Uma professora foi assassinada por rebeldes do segundo maior grupo guerrilheiro colombiano, o Exército de Libertação Nacional (ELN), depois que seu pai se recusou a cometer um assassinato político. A mulher foi seqüestrada e seu pai avisado de que ela seria executada caso ele não assassinasse um paramilitar que morava na mesma cidade. O pai se recusou a participar do assassinato e o corpo da professora foi encontrado durante a madrugada deste domingo. O presidente da Colômbia, Álvaro Uribe, condenou o assassinato que chamou como "loucura". Bilhete A professora Ana Cecilia Deque, de 25 anos, foi seqüestrada quando ia para o colégio na última segunda-feira (21). Logo depois, os rebeldes do grupo guerrilheiro ELN enviaram um bilhete para o pai da professora. Eles diziam não querer o pagamento de um resgate mas, caso quisesse ver a filha outra vez, ele teria que matar um paramilitar que morava na mesma cidade de Cocorna na província de Antióquia, no norte da Colômbia.

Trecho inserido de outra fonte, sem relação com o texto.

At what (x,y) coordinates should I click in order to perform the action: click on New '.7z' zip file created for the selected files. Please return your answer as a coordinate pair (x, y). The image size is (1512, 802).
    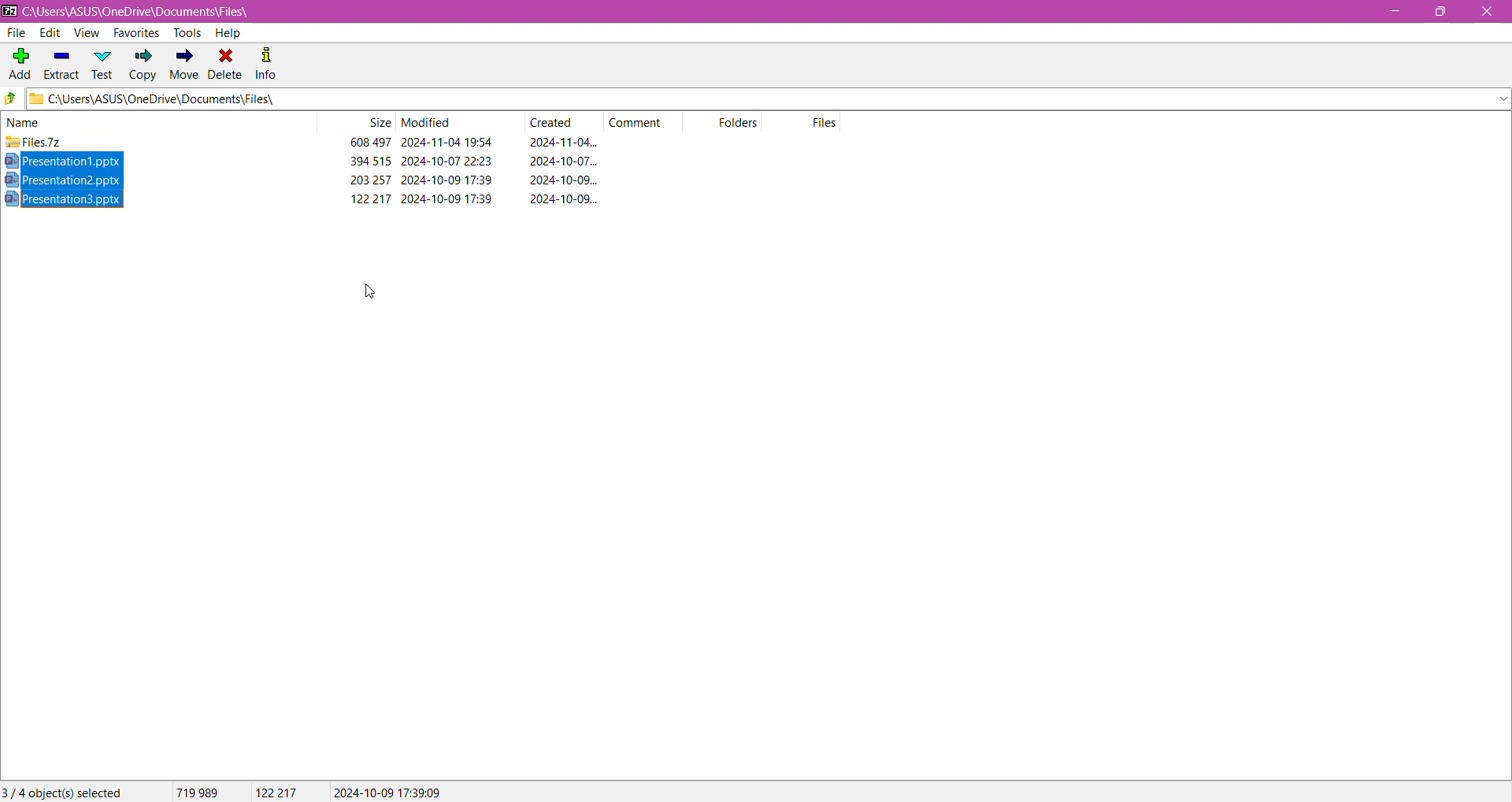
    Looking at the image, I should click on (162, 143).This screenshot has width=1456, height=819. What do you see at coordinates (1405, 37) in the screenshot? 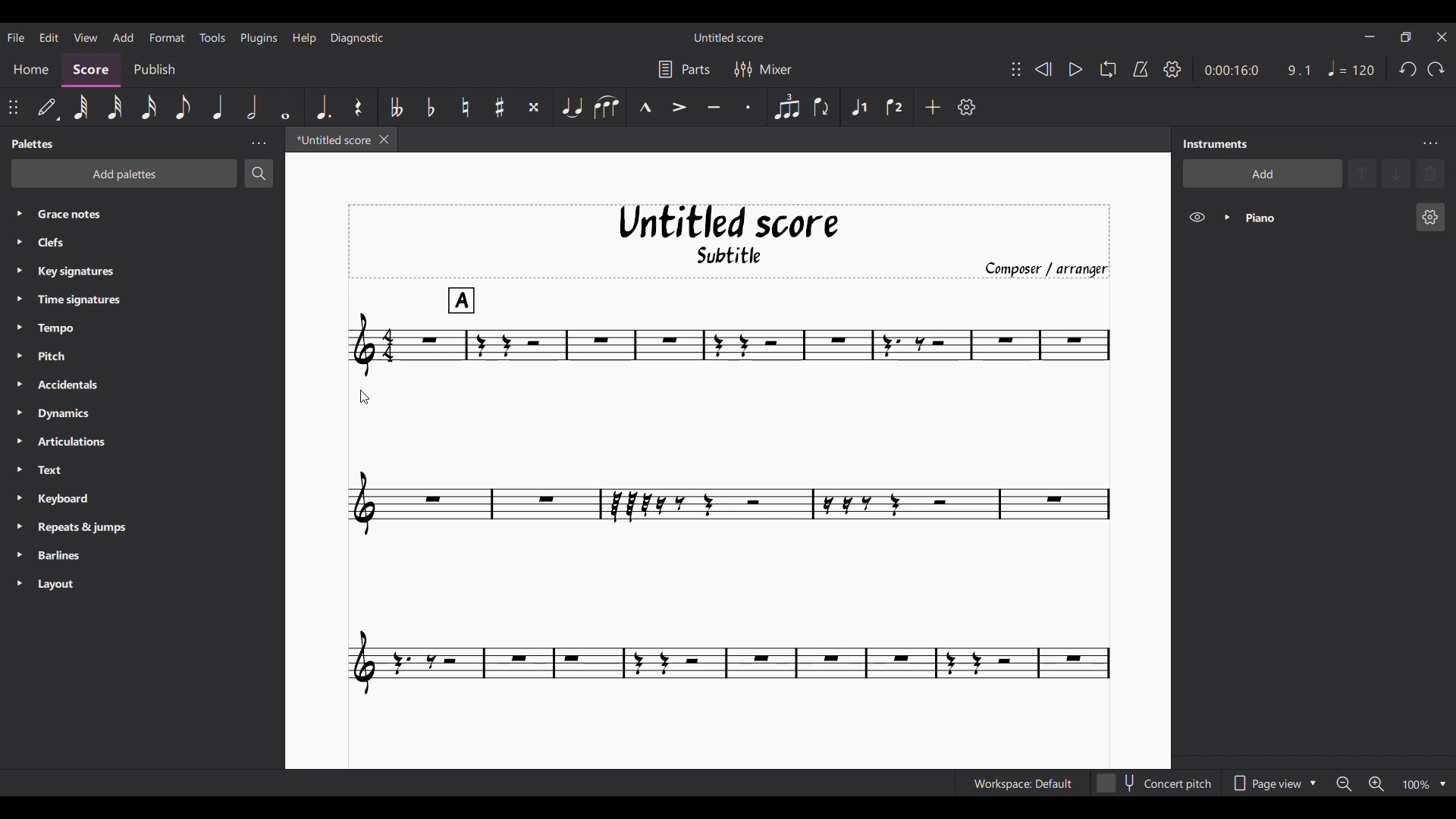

O pai recebeu dois dias para executar a tarefa. Indignação Ele se recusou e o corpo da filha foi encontrado, do lado de fora da cidade, cravejado de balas. A notícia provocou indignação na Colômbia que vive a violência de 39 anos de conflito civil. O presidente Álvaro Uribe parecia estar chocado com a informação quando comentou a notícia numa conferência na cidade caribenha de Cartagena. Os rebeldes da ELN e do maior grupo guerrilheiro da Colômbia, as Forças Armadas Revolucionárias da Colômbia (Farc) lutam, há quase quatro décadas, pela derrubada do governo do país e a instalação de um regime marxista. Mas os dois grupos se envolveram com o tráfico de drogas e com seqüestros e têm menos de 5% do apoio popular. Informações vindas da cidade de Cocorna, que já foi a base da ELN, indicam que a pequena popularidade que os rebeldes tinham no local acabou de ser perdida.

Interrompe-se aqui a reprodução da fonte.